Civil society activists among those killed in violence around elections

Civil society activists among those killed in violence around elections
Afghanistan Holds Elections, UN Photo/Fardin Waezi


Activists and candidates targeted around parliamentary elections

The Afghanistan parliamentary elections were held on 20th October 2018. The election for the 250-member parliament was delayed by nearly three years. The vote took place amid security threats from the Taliban who vowed to attack anyone trying to vote. The group called the elections “completely bogus” because of the presence of international troops in Afghanistan. The so-called Islamic State (Da'esh) armed group also vowed to disrupt the vote.

The Afghanistan Independent Human Rights Commission (AIHRC) registered 30 attacks against election candidates since the registration process began in July 2018. The commission said that during this period, 54 people including 10 parliamentary candidates were killed and 186 others were wounded. 

On 26th September 2018, Afghan civil society activist and parliamentary candidate Nasir Mobarez was assassinated by unknown gunmen in Kandahar city. On 3rd October, Mubinullah Aimaq (pictured below), a civil society activist and an active member of the “The Alliance of Election Observer Groups for Transparency of Election" was shot by unknown gunmen and severely wounded in the vicinity of Karte-e-sea area in Kabul.

On election day itself, the Ministry of Interior of Afghanistan recorded 192 attacks on electoral sites, polling centers, and voters which left at least 17 civilians killed and 83 civilians injured. Afghan election candidate Jabar Qahraman was killed along with three other people by a bomb planted under his chair in the southern province of Helmand, days before the parliamentary elections. In another horrific incident, Hafizullah, a resident of Gereshk district was taken hostage by Taliban insurgents close to Nahre Saraj district who chopped off his inked-stained index finger as punishment.

Peaceful assembly

Scores killed at political rallies

On 2nd October 2018, scores of civilians were killed and injured, after a suicide bomber attacked an elections campaign rally for parliamentary candidate Abdul Nasir Mohmmand in Nangarhar province, East of Afghanistan. The attack, claimed by the so-called Islamic State (Da'esh) killed at least 13 people with 25 others were wounded.

On 14th October 2018, at least 22 people were killed and 36 others wounded at a political rally for Nazifa Beg, a female parliamentary candidate in Takhar province, after twin bombs planted in a motorbike went off. According to the provincial police, two security force members were also among those killed in the explosion.


Journalists face restrictions and attacks while covering elections

On 20th October 2018, media watchdog Nai said that journalists suffered various restrictions in accessing information while covering the polls. A number of journalists in Balkh complained about the lack of cooperation from Election Commission’s officials. HN, a reporter from 24 TV said that she had made repeated calls to interview provincial election commission’s officials in Balkh, but they refused to answer or return her calls.

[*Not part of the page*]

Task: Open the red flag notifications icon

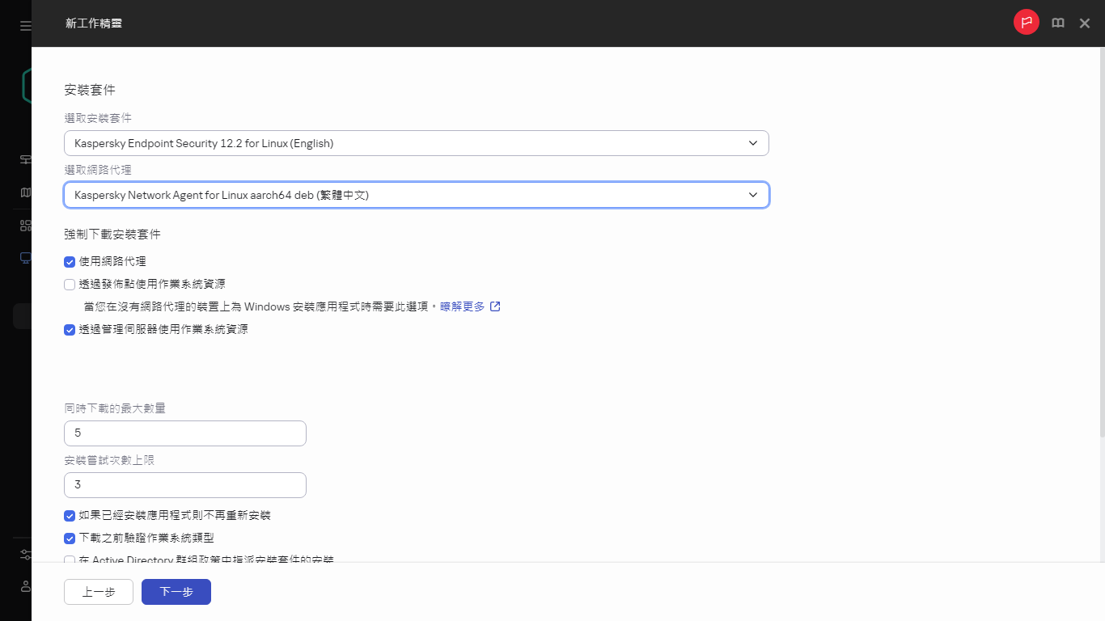Action: point(1026,22)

SS, reporter of Afghan Voice News Agency in Balkh, said he was not allowed to film the election process at Bakhtar High School, despite showing his press card provided by the Election Commission while AFF from Resallat Radio in Kohishtan district of Kapisa was allegedly physically assaulted by one of the candidates in the province.

Afghanistan tops right to information rating

On 28th September, it was reported that Afghanistan had topped the right to information (RTI) rating with an impressive score of 139 points out of a possible 150. The RTI Rating is a sophisticated methodology for assessing the strength of the legal framework for the right to information (RTI), developed by the Centre for Law and Democracy (Canada) and Access Info Europe (Spain). Every country which has adopted a national RTI law is ranked on the RTI Rating in due course.

Toby Mendel, Executive Director of the Centre for Law and Democracy said:

“It is tremendous that Afghanistan has passed such an incredibly strong RTI law…although implementation is always a challenge, this law will at least give the country the tools it needs to ensure its citizens can access information from public authorities.”

According to the Centre for Law and Democracy, countries from the Global South dominate the top of the RTI Rating. Most of the countries in the top 25 positions adopted their laws since 2000.